■ **Reading text**:
========================================================================
Silicon Valley's Globalized Work Force

The U.S. Census Bureau  has recently reported that the United States has reached a historic tipping point -- with Latino, Asian, mixed race and African American births constituting a majority of births for the first time. Minorities made up about 2 million, or 50.4%, of the births in the 12-month period ending July 2011. The latest figure was up from 49.5% reported in the 2010 census.

80386 CPU Design Team
Standing L to R: Riaz Haq, Jan Prak, Gene Hill, Pat Gelsinger, John Crawford
Sitting in Front: Dave Vannier
I  have personally witnessed Silicon Valley's racial mix change dramatically over the last several decades. When I arrived here to join Intel in 1981, there were few non-whites in the Valley. In fact, I was the only nonwhite person in a picture of the six-member award winning Intel 80386 CPU design team which was published by the PC Magazine in 1988.


My experience of the demographic changes in this high-tech valley is not just anecdotal. It's supported by data compiled by the local San Jose Mercury newspaper in 2010. The data shows that 49% of Intel employees are now Asian, a full 7% more than whites. In Silicon Valley, the difference is even more pronounced with Asians accounting for 53.9% of the employees versus 37.6% white workers.


 With Asians accounting for just 15.5% of the high-tech work force nationally, Silicon Valley's high-tech racial mix is also very different from the rest of the country. Silicon valley's employee pool also differs in terms of under-representation of Blacks, Hispanics and women relative the national averages.

 Among Asian-Americans, Pakistani-Americans are the 7th largest community in America, according to a report titled "A Community of Contrasts Asian Americans in the United States: 2011" published by Asian-American Center For Advancing Justice.  Pakistani-American population has doubled from 204,309 in 2000 to 409,163 in 2010, the second largest percentage increase after Bangladeshis' 157% increase in the same period.
========================================================================
■ **Excerpted data**:
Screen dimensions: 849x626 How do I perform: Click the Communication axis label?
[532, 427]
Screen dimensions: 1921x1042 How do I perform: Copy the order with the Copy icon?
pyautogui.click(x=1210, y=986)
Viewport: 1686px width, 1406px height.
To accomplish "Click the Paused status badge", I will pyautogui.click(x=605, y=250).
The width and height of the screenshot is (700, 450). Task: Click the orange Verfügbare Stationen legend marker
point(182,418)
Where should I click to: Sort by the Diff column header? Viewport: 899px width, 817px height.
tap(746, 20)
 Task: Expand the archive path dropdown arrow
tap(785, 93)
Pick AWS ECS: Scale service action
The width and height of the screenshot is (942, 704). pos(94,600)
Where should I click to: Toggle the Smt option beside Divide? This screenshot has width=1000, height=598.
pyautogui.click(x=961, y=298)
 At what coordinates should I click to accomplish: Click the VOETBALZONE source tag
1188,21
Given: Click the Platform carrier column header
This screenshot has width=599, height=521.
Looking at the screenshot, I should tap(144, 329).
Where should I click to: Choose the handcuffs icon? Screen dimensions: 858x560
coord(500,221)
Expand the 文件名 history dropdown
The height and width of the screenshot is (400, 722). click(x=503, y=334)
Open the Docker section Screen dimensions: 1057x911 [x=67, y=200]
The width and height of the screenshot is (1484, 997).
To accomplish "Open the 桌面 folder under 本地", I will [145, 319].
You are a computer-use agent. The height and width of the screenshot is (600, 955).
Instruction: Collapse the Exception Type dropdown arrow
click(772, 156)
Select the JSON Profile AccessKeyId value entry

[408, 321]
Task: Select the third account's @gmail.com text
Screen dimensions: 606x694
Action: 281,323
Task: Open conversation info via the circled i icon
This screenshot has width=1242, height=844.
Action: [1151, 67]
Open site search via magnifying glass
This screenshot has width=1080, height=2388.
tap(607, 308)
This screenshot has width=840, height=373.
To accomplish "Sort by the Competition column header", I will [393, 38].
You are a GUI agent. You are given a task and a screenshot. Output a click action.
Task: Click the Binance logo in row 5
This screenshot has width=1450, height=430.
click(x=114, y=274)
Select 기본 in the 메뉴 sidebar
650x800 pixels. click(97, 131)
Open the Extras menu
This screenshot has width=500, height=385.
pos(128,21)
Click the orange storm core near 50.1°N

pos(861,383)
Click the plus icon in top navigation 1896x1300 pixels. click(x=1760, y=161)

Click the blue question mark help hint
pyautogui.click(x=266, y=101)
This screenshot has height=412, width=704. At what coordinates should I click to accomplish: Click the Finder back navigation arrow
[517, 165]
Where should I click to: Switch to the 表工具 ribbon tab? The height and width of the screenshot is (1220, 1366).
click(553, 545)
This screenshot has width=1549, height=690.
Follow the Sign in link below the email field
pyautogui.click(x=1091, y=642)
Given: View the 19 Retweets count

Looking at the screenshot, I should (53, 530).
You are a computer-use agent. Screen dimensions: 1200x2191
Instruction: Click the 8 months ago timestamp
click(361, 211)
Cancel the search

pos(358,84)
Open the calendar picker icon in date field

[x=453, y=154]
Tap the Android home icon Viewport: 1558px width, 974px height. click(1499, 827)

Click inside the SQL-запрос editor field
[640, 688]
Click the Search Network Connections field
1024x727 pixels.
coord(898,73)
========================================================================
■ **Task directions**:
Please carry on the piece about Silicon Valley's changing work force from the point where it stops. The rows are not needed here and can be left aside.

■ **Result of this exercise**:
Source:  TheAtlantic Cities


The total fertility rate in the United States is now at 2.06, just enough to maintain the current level of US population. It's possible mainly due to the history of relatively liberal US immigration policy. If US immigration policy is tightened in response to pressures from various labor organizations and the traditional anti-immigration groups, the US fertility rate is likely to dip and hurt the US economy which needs more workers to pay for the retiree benefits of the growing population of senior citizens. Already, many US multinational corporations have added 1.5 million workers to their payrolls in Asia and the Pacific region from 1999 to 2009, and 477,500 workers in Latin America, according to US Commerce Dept data as reported by the Wall Street Journal. If the businesses can not find workers in the United States, they are more likely to continue to accelerate moving jobs elsewhere, depriving the US government the revenue it needs to balance its budget.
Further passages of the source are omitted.